> _Action item_
Retype the data below, every word of it, exactly.

Stored items
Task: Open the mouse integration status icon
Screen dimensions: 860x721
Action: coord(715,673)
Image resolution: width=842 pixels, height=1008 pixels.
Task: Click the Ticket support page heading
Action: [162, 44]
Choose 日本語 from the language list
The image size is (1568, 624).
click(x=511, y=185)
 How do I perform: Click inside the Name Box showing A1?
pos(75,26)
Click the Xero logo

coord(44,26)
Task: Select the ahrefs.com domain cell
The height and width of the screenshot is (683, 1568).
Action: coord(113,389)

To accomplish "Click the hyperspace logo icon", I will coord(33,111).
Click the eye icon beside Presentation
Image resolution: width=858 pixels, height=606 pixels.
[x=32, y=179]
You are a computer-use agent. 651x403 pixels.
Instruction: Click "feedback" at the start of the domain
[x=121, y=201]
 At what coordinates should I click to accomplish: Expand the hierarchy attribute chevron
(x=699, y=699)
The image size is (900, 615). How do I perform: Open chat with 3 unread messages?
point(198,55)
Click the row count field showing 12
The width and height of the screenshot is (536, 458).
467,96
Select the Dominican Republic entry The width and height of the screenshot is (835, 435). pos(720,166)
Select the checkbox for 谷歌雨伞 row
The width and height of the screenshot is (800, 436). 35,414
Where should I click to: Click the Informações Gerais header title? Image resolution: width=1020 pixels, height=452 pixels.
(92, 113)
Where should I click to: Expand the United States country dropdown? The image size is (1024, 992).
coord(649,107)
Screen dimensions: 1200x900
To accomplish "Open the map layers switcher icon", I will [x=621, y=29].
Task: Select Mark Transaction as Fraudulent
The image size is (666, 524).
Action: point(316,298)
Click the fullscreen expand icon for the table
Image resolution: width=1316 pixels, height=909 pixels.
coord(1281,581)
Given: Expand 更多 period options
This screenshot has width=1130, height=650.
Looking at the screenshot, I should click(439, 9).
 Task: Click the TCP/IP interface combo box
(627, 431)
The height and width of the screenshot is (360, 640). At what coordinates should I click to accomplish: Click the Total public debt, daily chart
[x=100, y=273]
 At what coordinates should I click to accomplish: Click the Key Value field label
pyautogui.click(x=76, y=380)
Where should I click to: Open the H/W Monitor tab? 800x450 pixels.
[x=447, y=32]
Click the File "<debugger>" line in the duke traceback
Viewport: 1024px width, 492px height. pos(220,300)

> _Task output_
Task: Open the mouse integration status icon
Screen dimensions: 860x721
Action: coord(715,673)
Image resolution: width=842 pixels, height=1008 pixels.
Task: Click the Ticket support page heading
Action: [162, 44]
Choose 日本語 from the language list
The image size is (1568, 624).
click(x=511, y=185)
 How do I perform: Click inside the Name Box showing A1?
pos(75,26)
Click the Xero logo

coord(44,26)
Task: Select the ahrefs.com domain cell
The height and width of the screenshot is (683, 1568).
Action: coord(113,389)

To accomplish "Click the hyperspace logo icon", I will coord(33,111).
Click the eye icon beside Presentation
Image resolution: width=858 pixels, height=606 pixels.
[x=32, y=179]
You are a computer-use agent. 651x403 pixels.
Instruction: Click "feedback" at the start of the domain
[x=121, y=201]
 At what coordinates should I click to accomplish: Expand the hierarchy attribute chevron
(x=699, y=699)
The image size is (900, 615). How do I perform: Open chat with 3 unread messages?
point(198,55)
Click the row count field showing 12
The width and height of the screenshot is (536, 458).
467,96
Select the Dominican Republic entry The width and height of the screenshot is (835, 435). pos(720,166)
Select the checkbox for 谷歌雨伞 row
The width and height of the screenshot is (800, 436). 35,414
Where should I click to: Click the Informações Gerais header title? Image resolution: width=1020 pixels, height=452 pixels.
(92, 113)
Where should I click to: Expand the United States country dropdown? The image size is (1024, 992).
coord(649,107)
Screen dimensions: 1200x900
To accomplish "Open the map layers switcher icon", I will [x=621, y=29].
Task: Select Mark Transaction as Fraudulent
The image size is (666, 524).
Action: point(316,298)
Click the fullscreen expand icon for the table
Image resolution: width=1316 pixels, height=909 pixels.
coord(1281,581)
Given: Expand 更多 period options
This screenshot has width=1130, height=650.
Looking at the screenshot, I should click(439, 9).
 Task: Click the TCP/IP interface combo box
(627, 431)
The height and width of the screenshot is (360, 640). At what coordinates should I click to accomplish: Click the Total public debt, daily chart
[x=100, y=273]
 At what coordinates should I click to accomplish: Click the Key Value field label
pyautogui.click(x=76, y=380)
Where should I click to: Open the H/W Monitor tab? 800x450 pixels.
[x=447, y=32]
Click the File "<debugger>" line in the duke traceback
Viewport: 1024px width, 492px height. pos(220,300)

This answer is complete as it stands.